**PROMPT**
Starting at the line that contains "Υπηρεσίες (32, 358)" and stopping after the last line, set down the listing exactly as it is. Add nothing.

**RECORDS FOR THE TASK**
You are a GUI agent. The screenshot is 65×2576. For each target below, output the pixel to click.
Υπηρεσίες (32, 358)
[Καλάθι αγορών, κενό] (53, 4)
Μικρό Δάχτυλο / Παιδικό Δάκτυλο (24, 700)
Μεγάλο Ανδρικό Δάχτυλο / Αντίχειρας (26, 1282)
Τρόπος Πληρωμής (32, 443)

**SOLUTION FOR THIS EXERCISE**
Υπηρεσίες (32, 358)
[Καλάθι αγορών, κενό] (53, 4)
Μικρό Δάχτυλο / Παιδικό Δάκτυλο (24, 700)
Μεγάλο Ανδρικό Δάχτυλο / Αντίχειρας (26, 1282)
Τρόπος Πληρωμής (32, 443)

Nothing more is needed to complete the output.